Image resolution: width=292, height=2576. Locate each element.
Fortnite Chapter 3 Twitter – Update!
────────────────────
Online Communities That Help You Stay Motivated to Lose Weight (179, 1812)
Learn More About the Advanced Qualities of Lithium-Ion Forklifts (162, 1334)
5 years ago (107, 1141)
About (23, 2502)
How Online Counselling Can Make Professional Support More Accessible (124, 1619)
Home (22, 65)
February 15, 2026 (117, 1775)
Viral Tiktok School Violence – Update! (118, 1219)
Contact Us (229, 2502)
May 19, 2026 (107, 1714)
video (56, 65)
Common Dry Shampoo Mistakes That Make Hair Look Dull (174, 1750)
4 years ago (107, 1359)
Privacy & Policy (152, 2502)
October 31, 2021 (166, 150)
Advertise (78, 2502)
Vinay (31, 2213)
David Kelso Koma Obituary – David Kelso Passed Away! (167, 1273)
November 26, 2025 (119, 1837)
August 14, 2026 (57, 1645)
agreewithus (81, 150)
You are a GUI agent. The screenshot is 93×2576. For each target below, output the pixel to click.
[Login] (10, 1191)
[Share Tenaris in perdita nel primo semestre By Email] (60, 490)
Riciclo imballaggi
────────────────────
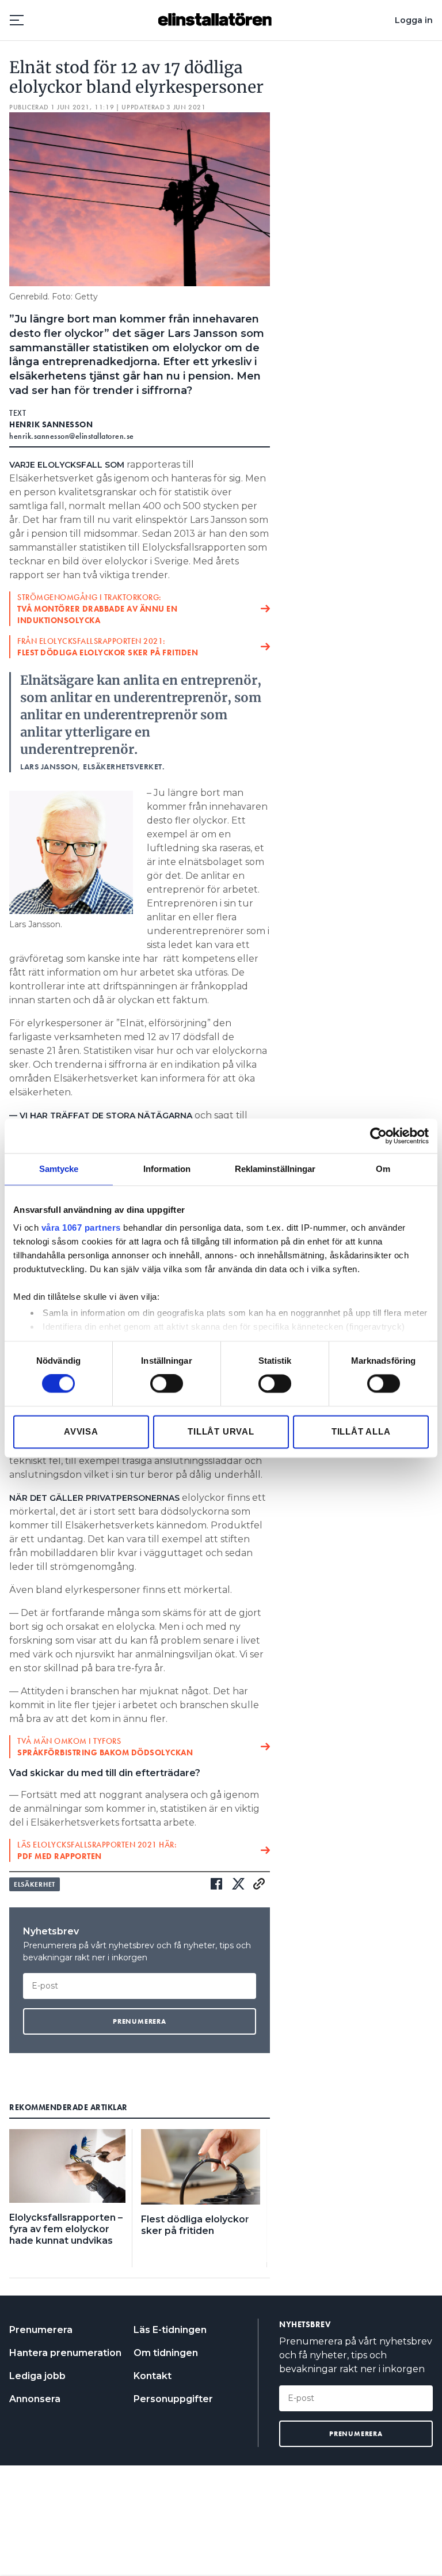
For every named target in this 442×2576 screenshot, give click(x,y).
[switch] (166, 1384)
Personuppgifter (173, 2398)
────────────────────
Task:
Please show the lines in the entries above that hold the string "More".

Answer space:
Learn More About the Advanced Qualities of Lithium-Ion Forklifts (162, 1334)
How Online Counselling Can Make Professional Support More Accessible (124, 1619)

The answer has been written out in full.